UNA BRISA FRESCA sopla fuera del estadio vacío del centro de los Cleveland Cavaliers, y los Golden State Warriors se sientan al borde del precipicio de un título, a solo una victoria de distancia. Aún así, dentro del tranquilo Quicken Loans Arena, algo está carcomiendo al dos veces Jugador Más Valioso de la NBA, Stephen Curry.
Intenta sacudirse el juego que acababa de terminar: el Juego 3 de las Finales de la NBA de 2018. Los Warriors habían ganado 110-102, tomando una ventaja de 3-0 en la serie sobre los Cavaliers, acercándolos a barrer a LeBron James y su segundo título en tantos años. Pero en 39 minutos, Curry había anotado solo 11 puntos en 3 de 16 tiros, incluido 1 de 10 desde el rango de 3 puntos. En total, Curry había anotado más pérdidas de balón (dos) que triples (uno).

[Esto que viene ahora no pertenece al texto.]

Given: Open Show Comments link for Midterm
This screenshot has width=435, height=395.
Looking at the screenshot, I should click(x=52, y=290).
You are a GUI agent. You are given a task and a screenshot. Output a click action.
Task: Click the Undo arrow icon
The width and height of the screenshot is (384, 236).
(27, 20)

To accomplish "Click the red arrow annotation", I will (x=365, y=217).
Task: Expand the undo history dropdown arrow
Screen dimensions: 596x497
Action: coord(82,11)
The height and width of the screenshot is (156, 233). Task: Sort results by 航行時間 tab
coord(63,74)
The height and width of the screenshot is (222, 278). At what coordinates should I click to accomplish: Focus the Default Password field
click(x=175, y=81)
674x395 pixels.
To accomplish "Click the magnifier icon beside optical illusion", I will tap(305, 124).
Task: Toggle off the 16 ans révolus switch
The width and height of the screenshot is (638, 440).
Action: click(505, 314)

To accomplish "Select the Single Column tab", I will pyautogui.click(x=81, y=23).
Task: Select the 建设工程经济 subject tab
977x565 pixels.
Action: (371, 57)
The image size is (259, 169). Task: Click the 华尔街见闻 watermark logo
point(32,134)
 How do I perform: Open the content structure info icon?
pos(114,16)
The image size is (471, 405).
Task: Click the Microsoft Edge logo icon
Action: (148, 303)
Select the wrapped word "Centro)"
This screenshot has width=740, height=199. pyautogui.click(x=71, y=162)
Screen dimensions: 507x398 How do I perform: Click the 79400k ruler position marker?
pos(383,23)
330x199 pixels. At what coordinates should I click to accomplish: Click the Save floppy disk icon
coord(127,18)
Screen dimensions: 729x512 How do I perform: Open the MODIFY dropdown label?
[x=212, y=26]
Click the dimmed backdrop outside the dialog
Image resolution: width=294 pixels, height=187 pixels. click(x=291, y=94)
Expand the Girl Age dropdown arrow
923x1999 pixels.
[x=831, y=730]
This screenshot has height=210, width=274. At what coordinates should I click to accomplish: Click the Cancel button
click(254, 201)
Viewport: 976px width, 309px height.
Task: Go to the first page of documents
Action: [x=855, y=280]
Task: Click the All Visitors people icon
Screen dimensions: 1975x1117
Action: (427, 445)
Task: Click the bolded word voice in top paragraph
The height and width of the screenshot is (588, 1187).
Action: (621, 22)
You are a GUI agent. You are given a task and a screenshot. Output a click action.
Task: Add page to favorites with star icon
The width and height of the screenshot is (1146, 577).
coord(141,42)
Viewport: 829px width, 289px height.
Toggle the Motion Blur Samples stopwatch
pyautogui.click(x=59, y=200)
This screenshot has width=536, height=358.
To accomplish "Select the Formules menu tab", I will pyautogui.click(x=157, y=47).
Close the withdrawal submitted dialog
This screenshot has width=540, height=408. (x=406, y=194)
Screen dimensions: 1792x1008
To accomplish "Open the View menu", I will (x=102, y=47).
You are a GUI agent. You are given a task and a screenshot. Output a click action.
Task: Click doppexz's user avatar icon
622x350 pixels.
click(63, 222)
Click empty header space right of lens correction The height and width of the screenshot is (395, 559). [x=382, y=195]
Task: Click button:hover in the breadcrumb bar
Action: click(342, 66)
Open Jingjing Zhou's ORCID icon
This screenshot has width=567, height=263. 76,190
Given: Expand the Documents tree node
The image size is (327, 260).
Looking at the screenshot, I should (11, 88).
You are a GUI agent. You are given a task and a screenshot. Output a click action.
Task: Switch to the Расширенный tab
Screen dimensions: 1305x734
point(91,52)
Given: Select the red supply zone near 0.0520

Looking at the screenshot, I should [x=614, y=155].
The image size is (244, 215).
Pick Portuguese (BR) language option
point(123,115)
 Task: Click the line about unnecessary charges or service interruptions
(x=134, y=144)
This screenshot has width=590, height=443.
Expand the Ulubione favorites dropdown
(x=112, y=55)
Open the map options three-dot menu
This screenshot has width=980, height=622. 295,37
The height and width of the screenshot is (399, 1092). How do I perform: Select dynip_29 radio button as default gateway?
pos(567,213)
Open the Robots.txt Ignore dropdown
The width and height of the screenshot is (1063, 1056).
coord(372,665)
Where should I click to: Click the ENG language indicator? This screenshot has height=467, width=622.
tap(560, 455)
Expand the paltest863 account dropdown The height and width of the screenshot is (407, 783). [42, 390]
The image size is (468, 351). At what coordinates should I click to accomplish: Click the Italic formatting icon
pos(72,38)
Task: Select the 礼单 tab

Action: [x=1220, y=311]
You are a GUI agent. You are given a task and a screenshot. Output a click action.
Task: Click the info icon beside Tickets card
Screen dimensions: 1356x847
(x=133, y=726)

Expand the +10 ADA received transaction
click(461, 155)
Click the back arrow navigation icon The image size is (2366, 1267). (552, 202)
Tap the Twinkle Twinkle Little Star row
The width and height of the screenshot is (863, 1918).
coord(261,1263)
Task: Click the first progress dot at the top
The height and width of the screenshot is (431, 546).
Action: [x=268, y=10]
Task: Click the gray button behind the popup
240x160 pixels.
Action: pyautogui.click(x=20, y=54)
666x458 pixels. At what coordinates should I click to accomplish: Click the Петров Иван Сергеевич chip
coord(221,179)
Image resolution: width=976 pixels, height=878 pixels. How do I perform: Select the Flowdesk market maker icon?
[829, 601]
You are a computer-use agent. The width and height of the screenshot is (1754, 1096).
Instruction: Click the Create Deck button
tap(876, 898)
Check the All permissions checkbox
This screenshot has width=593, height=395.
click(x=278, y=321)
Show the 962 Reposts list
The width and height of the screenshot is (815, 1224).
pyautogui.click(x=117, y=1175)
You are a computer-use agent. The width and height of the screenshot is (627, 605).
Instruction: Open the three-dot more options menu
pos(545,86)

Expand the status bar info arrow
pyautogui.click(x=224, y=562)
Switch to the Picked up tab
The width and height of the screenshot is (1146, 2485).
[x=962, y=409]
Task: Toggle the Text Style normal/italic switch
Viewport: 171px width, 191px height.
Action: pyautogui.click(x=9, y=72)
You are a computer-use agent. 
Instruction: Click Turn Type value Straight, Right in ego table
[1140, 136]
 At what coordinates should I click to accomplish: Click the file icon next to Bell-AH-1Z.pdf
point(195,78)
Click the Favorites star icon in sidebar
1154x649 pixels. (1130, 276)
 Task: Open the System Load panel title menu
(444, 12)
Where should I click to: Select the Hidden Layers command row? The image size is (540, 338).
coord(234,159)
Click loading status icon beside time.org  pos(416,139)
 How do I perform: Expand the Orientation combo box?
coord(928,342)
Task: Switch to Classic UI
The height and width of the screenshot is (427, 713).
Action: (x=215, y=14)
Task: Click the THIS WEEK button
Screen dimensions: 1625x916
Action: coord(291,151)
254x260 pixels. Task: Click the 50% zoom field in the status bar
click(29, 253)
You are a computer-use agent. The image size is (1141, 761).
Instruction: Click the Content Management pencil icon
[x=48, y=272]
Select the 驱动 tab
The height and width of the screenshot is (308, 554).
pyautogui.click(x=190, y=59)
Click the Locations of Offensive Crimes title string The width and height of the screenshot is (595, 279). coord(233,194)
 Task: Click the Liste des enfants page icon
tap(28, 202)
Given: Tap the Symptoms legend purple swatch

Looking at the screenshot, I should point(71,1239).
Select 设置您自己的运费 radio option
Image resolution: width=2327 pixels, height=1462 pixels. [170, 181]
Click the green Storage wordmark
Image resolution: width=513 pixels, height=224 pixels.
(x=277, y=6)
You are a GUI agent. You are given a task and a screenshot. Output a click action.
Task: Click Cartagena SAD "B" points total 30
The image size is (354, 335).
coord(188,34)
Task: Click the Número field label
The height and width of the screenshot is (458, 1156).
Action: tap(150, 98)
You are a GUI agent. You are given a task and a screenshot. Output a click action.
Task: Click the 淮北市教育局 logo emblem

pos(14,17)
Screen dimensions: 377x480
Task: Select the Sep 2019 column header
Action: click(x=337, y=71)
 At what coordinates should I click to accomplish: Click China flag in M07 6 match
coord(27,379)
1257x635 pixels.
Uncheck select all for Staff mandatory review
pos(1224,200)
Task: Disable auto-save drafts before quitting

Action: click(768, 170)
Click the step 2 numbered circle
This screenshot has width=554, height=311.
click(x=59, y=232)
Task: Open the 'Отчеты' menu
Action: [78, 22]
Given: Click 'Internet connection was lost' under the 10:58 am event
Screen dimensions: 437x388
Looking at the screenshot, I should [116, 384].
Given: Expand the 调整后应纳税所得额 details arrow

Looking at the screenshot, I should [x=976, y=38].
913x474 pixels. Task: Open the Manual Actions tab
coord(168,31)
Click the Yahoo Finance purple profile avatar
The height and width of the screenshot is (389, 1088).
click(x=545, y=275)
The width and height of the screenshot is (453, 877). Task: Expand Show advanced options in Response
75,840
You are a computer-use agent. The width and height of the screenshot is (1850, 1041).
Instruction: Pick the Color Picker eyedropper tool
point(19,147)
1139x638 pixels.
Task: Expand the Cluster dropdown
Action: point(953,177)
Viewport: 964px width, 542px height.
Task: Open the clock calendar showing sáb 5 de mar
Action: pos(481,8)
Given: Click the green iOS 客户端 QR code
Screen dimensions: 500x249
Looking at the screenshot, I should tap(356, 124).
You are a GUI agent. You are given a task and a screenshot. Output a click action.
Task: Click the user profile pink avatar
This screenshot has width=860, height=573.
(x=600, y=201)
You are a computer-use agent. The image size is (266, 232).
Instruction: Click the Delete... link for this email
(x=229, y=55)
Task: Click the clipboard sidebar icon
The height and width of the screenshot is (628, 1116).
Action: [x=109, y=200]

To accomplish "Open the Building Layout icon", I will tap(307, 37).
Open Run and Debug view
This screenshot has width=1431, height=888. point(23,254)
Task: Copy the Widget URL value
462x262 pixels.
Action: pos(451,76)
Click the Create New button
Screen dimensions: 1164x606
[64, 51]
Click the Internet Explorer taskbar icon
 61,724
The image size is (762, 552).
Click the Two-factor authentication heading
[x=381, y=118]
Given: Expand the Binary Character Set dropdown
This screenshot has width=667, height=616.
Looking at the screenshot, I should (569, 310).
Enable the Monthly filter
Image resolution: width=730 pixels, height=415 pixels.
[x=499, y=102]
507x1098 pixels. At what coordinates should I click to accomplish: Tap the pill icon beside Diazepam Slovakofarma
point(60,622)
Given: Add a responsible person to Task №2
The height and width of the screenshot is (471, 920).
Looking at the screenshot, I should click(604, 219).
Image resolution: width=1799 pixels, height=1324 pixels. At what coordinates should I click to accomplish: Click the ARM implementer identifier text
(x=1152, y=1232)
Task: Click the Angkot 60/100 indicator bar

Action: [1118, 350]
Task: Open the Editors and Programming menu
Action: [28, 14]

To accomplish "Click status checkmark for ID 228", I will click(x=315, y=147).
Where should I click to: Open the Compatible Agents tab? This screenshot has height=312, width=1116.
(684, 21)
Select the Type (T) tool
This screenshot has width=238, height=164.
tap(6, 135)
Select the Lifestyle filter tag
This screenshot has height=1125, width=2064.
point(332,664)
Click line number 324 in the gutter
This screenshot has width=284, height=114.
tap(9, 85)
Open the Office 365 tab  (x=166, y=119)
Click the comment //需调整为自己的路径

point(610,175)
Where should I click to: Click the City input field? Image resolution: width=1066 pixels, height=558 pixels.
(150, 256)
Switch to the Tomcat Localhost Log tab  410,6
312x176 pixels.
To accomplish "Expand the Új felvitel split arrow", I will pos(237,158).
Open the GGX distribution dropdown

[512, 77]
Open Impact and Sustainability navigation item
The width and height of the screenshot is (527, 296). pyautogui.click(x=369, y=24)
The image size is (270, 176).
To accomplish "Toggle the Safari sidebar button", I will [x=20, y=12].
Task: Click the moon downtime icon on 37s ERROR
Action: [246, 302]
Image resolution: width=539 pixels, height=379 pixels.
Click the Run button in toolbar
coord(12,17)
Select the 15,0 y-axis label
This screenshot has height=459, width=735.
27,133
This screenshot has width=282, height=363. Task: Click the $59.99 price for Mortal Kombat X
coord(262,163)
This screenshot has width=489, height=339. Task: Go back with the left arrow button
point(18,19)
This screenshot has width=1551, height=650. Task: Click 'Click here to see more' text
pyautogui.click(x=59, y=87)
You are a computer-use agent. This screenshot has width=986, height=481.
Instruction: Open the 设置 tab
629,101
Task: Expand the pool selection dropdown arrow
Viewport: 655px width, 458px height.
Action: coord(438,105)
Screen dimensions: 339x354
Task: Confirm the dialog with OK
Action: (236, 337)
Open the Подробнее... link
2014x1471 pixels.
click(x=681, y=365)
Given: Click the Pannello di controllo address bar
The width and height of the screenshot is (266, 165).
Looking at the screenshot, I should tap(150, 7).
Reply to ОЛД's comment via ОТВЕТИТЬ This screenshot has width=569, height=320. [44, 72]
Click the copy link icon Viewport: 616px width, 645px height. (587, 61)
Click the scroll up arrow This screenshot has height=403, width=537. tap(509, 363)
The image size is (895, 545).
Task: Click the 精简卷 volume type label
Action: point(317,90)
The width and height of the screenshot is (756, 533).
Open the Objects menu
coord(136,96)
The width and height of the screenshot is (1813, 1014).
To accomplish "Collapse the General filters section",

Tal actuación está lejos de ser la mejor de Curry, o incluso de su promedio. Al ingresar a la serie, había surgido una historia central: ¿Podría Curry finalmente ganar su primer premio MVP de las Finales, posiblemente el único honor que falta en su currículum? Su fracaso del Juego 3 no ofreció tal apoyo.
De vuelta en la arena, alrededor de las 12:30 am, aproximadamente una hora después del timbre final, Curry se acerca a Johnnie West, miembro de la oficina principal de los Warriors. En un pasillo fuera del vestuario de los Warriors, Curry le dice a West que quiere irse a la mañana siguiente, dentro de unas pocas horas.
West le recuerda a Curry que el equipo tiene una práctica programada para el día siguiente, alrededor del mediodía.
«No me importa», le dice Curry a West.
A medida que se desarrolla la conversación, el gerente general de los Warriors, Bob Myers, observa desde cerca y se acerca.
«¿Qué te dijo?» Myers le pregunta a West.